Also, the use of the words “compound,” “compounds,” or “compound(s),” refer to either a single compound or to a plurality of compounds. These words arc used to denote one or more compounds but may also just indicate a single compound.
Unless otherwise defined, all terms (including technical and scientific terms) used herein have the same meaning as commonly understood by one of ordinary skill in the art lo which the present invention belongs. It will be further understood that terms, such as those defined in commonly used dictionaries, should be interpreted as having a meaning that is consistent with their meaning in the context of the relevant art and will not be interpreted in an idealized or overly formal sense unless expressly so defined herein.
In order to more specifically describe example embodiments of the present invention, various aspects of the present invention will be described in detail with reference to the attached drawings. However, the present invention is not limited to the example embodiments described.
Example embodiments of the present invention relate to a pad structure, a method of forming a pad structure, a semiconductor device having a pad structure and a method of manufacturing a semiconductor device.

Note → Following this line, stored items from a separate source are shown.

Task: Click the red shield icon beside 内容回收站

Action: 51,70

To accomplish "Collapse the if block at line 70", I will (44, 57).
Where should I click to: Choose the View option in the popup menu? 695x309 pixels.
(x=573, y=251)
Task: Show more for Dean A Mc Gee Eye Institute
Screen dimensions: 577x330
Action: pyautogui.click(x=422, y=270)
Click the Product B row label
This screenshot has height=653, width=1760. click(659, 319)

Other example embodiments of the present invention relate to a pad structure having increased characteristics, a method of forming a pad structure, a semiconductor device having a pad structure with increased characteristics and a method of manufacturing a semiconductor device.

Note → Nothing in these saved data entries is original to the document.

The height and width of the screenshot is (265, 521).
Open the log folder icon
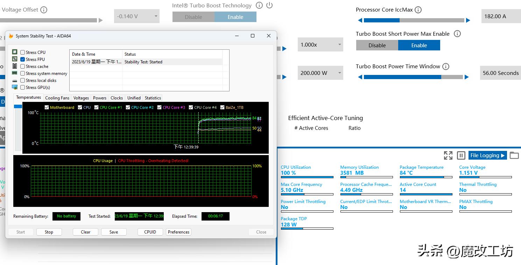[x=514, y=155]
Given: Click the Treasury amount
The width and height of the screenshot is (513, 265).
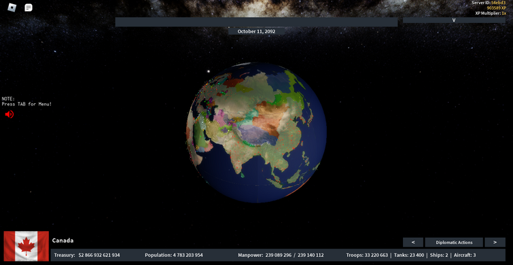Looking at the screenshot, I should pos(99,255).
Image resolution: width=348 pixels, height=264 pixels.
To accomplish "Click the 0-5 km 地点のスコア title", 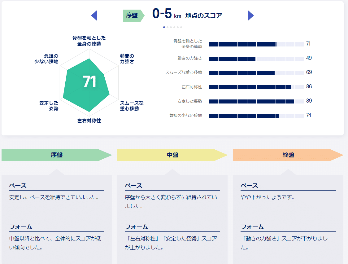I will tap(187, 15).
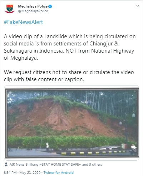Click the green hedge in video

coord(67,142)
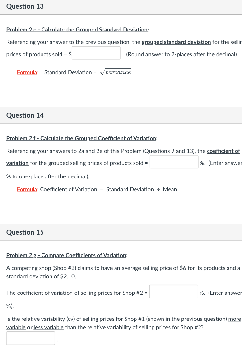242x360 pixels.
Task: Select the Question 13 header
Action: point(25,6)
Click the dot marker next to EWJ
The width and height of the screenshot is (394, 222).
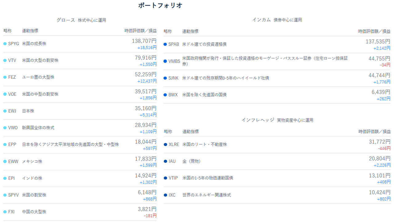(x=5, y=111)
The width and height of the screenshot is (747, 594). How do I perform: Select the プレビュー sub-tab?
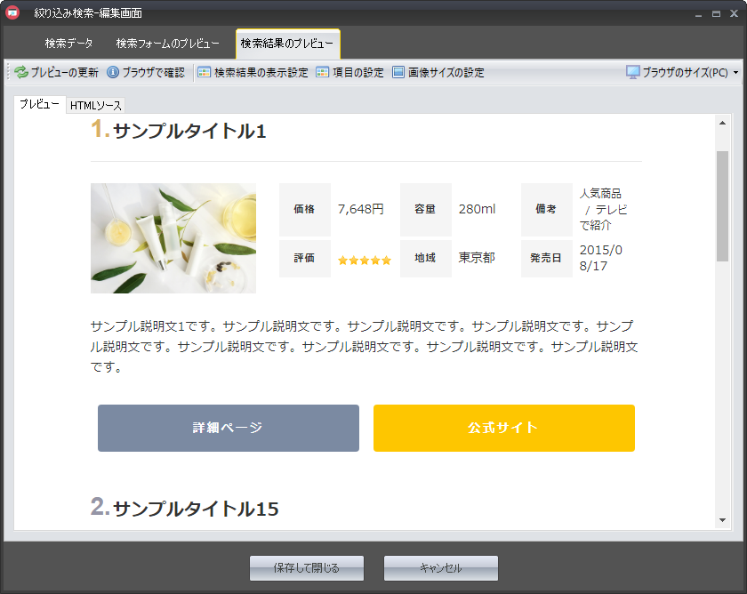click(x=40, y=105)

A pad structure and a method of forming the same will be described.
FIG. 2 is a diagram illustrating a cross-sectional view of a pad structure in accordance with example embodiments of the present invention.

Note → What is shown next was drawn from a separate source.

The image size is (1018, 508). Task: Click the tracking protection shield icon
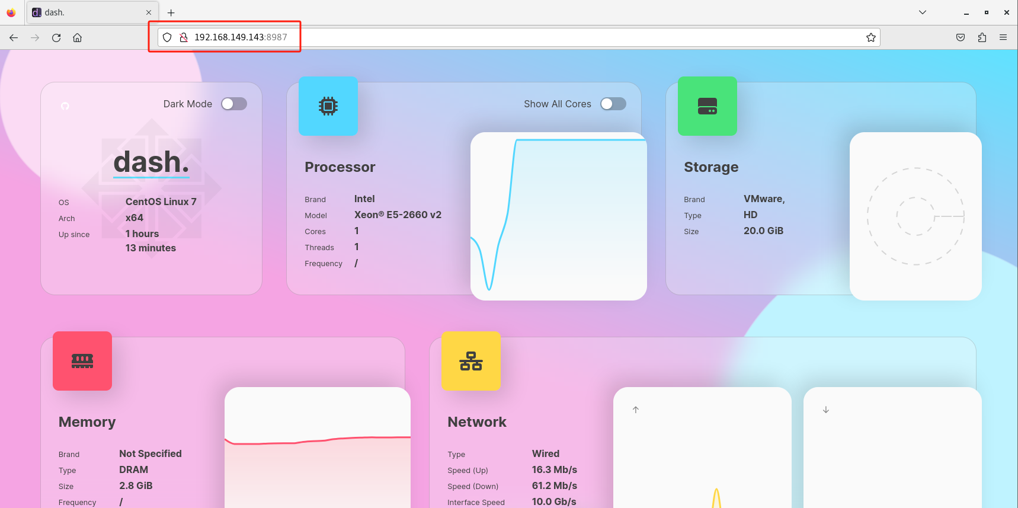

Referring to FIG. 2, a pad structure 155 may include a first pad 115, a second pad 145, a third pad 150 and/or a spacer 130.
The first pad 115 may contact a conductive structure (e.g., a contact region) on a substrate 100. The first pad 115 may be formed of polysilicon. The second pad 145 may be formed on the first pad 115. The second pad 145 may include a metal silicide or a metal silicongermanium. The third pad 150 may be formed on the second pad 145. The third pad 150 may include a conductive material (e.g., doped polysilicon, a metal or a metal nitride). A spacer 130 may be formed on sidewalls of the second pad 145 and the third pad 150. A bottom surface of the spacer 130 may contact the first pad 115.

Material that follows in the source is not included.